** DATASET ENTRIES follows **

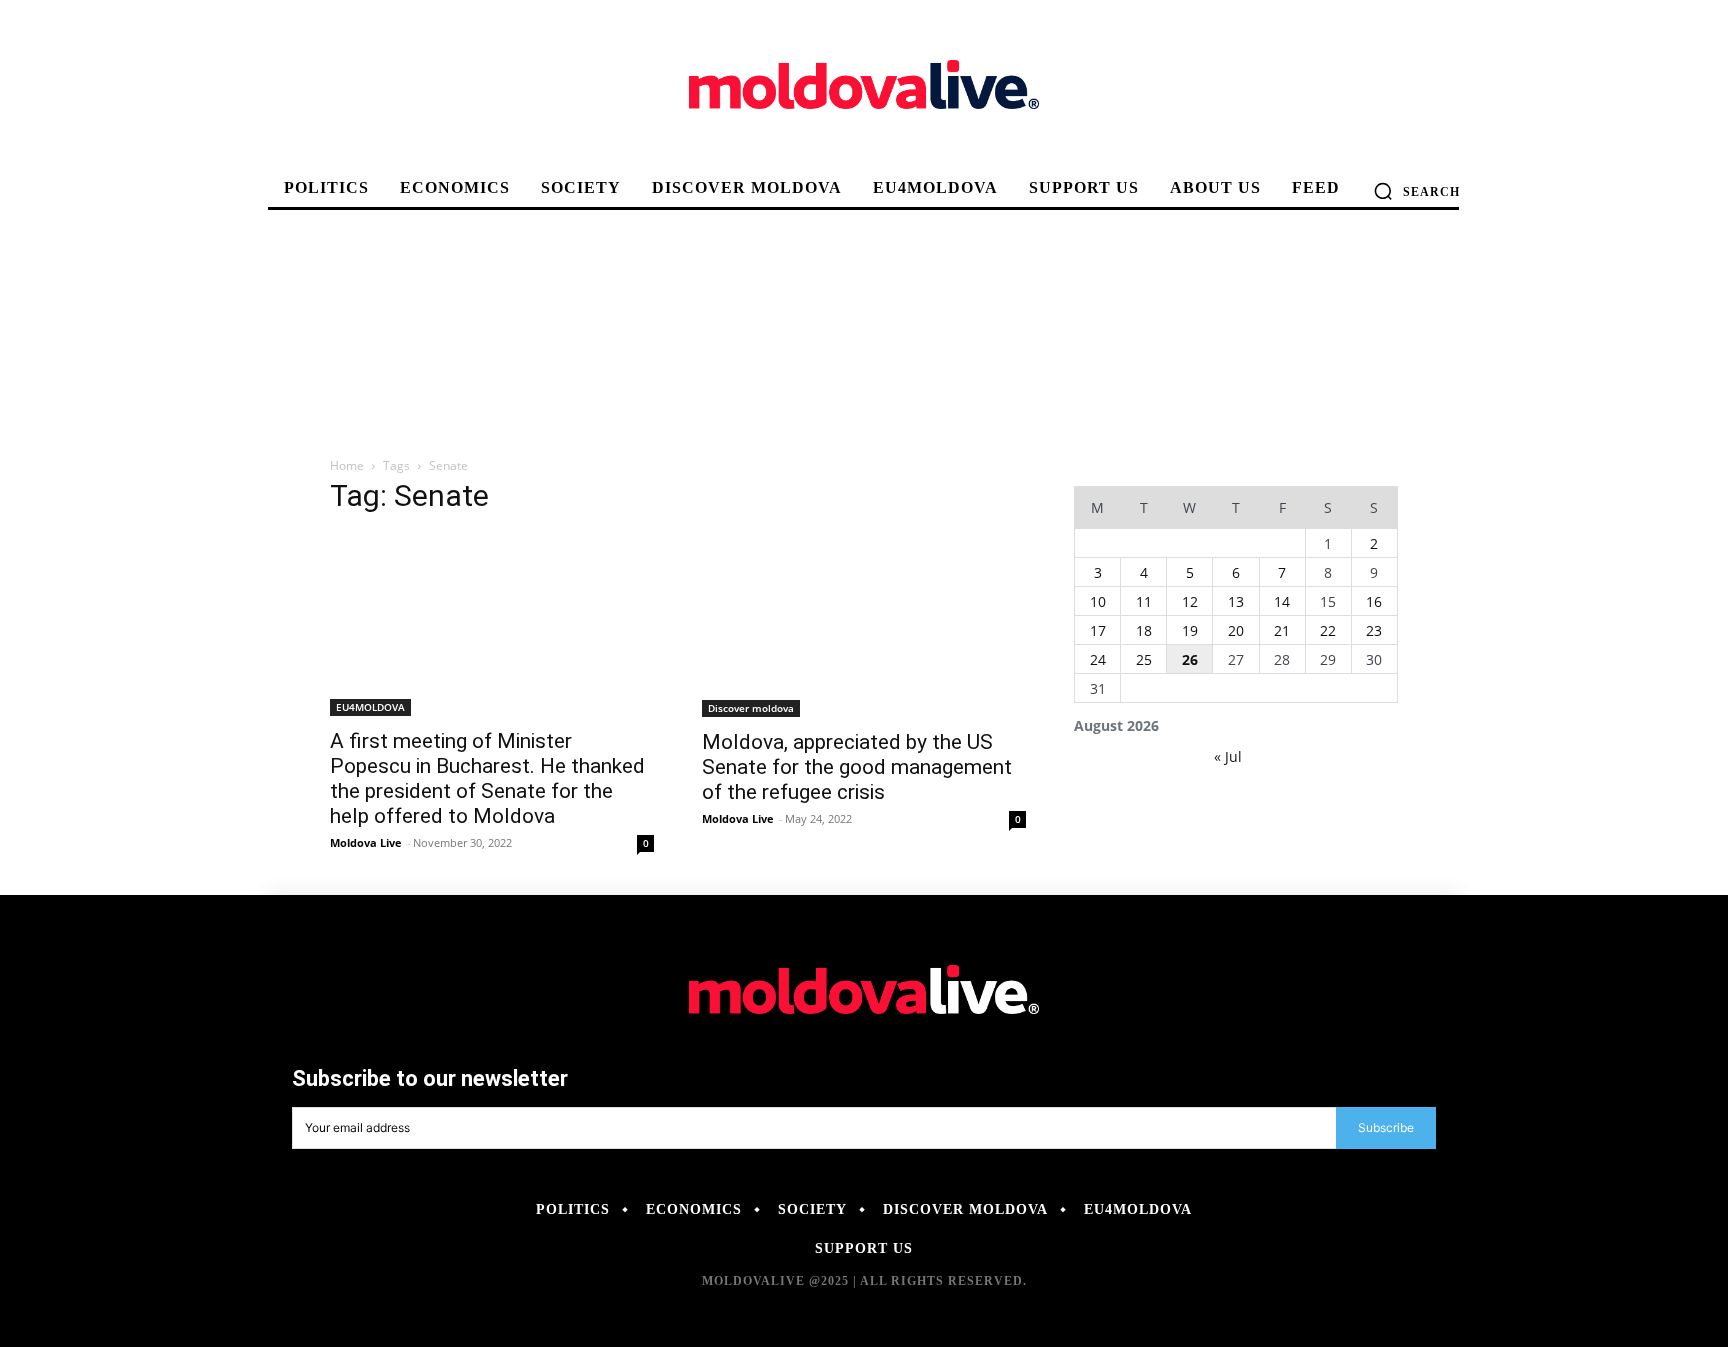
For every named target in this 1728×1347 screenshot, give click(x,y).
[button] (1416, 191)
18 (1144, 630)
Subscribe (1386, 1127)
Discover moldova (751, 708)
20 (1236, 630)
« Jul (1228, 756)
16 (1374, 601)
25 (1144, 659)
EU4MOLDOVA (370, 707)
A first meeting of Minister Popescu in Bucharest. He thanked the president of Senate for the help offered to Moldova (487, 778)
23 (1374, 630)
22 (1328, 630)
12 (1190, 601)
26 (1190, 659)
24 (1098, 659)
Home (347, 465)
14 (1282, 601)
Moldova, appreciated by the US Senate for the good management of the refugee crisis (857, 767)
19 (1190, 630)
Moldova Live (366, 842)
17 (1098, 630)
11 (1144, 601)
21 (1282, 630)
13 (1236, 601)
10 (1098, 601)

** End of DATASET ENTRIES **

# PROMPT:
The data must be repeated exactly. Any pictures in it are to be left out.

# OUTPUT FOR THIS EXERCISE:
For every named target in this 1728×1347 screenshot, give click(x,y).
[button] (1416, 191)
18 (1144, 630)
Subscribe (1386, 1127)
Discover moldova (751, 708)
20 (1236, 630)
« Jul (1228, 756)
16 (1374, 601)
25 (1144, 659)
EU4MOLDOVA (370, 707)
A first meeting of Minister Popescu in Bucharest. He thanked the president of Senate for the help offered to Moldova (487, 778)
23 (1374, 630)
22 (1328, 630)
12 (1190, 601)
26 (1190, 659)
24 (1098, 659)
Home (347, 465)
14 (1282, 601)
Moldova, appreciated by the US Senate for the good management of the refugee crisis (857, 767)
19 (1190, 630)
Moldova Live (366, 842)
17 (1098, 630)
11 (1144, 601)
21 (1282, 630)
13 (1236, 601)
10 (1098, 601)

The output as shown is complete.